RETRATOS de LITERATURA ILUSTRADA - Prosa & Poesia & Fotografia
quinta-feira, 4 de setembro de 2014
Fotografia
Apenas mirar, apontar, disparar ?! Isso pode ser... registro. Fotografia é abraço, encontro intenso, não importando se em instante. Processa-se troca, câmbio, há envolvimento. O ser que enverga, assume a máquina, enamora-se, corteja o objeto de desejo. Fugazmente faz romance. Encanta-se... sequestrado, abduzido pela ação, sendo refém do efêmero, ansiando sorvê-lo antes que escape. E troca olhares, examina o alvo. E procura posições mais favoráveis à consumação do ato. Explora perspectivas, aspectos, faces... que valorizem o envolvimento. Que permitam parto apurando produto, parindo filho forte.

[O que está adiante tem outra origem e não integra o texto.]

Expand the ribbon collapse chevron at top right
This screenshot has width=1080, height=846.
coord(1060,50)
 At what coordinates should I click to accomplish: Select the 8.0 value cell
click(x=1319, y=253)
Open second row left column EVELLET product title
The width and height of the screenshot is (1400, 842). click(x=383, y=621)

Apenas mirar, apontar, disparar ?! Uma imagem pode ser apenas isso, uma estampa. Ou ser fruto de prazer, consequência de entrega, de desfrute, de paixão. Um registro mostra... o que todo mundo vê. Uma fotografia revela um quê a mais, imprime presença. Algo que é ainda pouco diante da bagagem que carrega. Porque entrega apenas parcela, pedaço do que porta. Porque fica, com quem faz, uma mala invisível de pertences importantes. Relevantes a ponto de acordar-lhe mais desejo, estimular-lhe o apetite, incitá-lo a insistir, colocá-lo nessa senda.

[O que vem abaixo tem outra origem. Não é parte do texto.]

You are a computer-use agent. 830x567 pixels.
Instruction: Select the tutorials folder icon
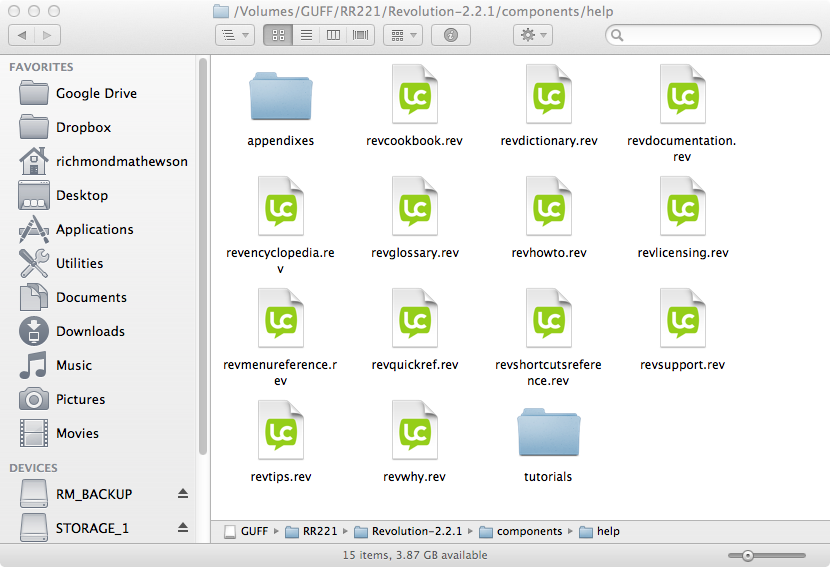(x=548, y=432)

E o que seria fotografia ?
Um exercício, brincadeira séria, diversão com desafio... e com prêmio de prazer ! Ante à lente uma meta: melhorar. No gatilho o laço, a linha, o anzol a fisgar peixe, capturar caça, sem contê-los, possuí-los. Em movimentos rápidos, o mais habilmente possível, ideal ir além de documentação. Não sê-lo só. Apoderar-se subjetivamente do ente à frente, aproveitando as alternativas dos dois. Com atenção, tentar... controlar variáveis, contornar surpresas, em feito de conquista. Assim, viajar por ângulos, ausências, sombras, luzes, composições... de modo a conduzir, reger presente, produzindo algo novo... a partir do existente. Ah, praticar a arma do olhar !...
E o que seria fotografia ?
Um mergulho no momento, uma espécie de comunhão. Ante à lente, um mundo imenso, particular, que se anseia registrar, capturar essencialmente, no espaço de um instante. Diante da câmera, um objeto de cobiça, algo que instiga, emociona, desperta... alguma admiração. Independente de tamanho, número, gênero do sujeito, é ensejo único: agora sem repetição. Um átimo altera tudo. Muito ou pouco adiante e... nada é como antes, o mesmo não virá logo a seguir. O vento sopra, a luz muda, modelos cansam, murcham... pose, sorriso. Desfaz-se a mímica, o movimento, a mágica. O depois nunca é capaz de conter o impulso primeiro: deixa escapar o original. Pode até admitir o seguinte, pode até gerar fruto ainda mais doce. Mas não aquele, sonhado antes. Não mais. Jamais !
E o que seria fotografia ?
Há quem ache que imagem pode ser trabalhada... depois, manipulada por programa de computador, virtualmente retocada, e ainda se chamar fotografia. Talvez uma questão de semântica, falta de nome novo para o produto pirata, que falsifica o genuíno. Material esse que pode, sim, exprimir o belo, dar show de bola mas... ah, arte não pode ser ! Ou computador virou artista.
Há quem ache que imagem pode ser trabalhada... durante, no ventre, no momento flagrante... sendo assim fruto de dentro, único, e por isso arte: filho legítimo de criação. Porque dom e inspiração não vertem de máquina - que pode fazer bonito em massa, com técnica, mas não é capaz de exercitar os sentidos e parir com emoção.
Há quem ache que em fotografia sentimento é um fundamento. E mergulhe em cada click, viva intensamente cada encontro, a mágica do momento... nessa relação de paixão.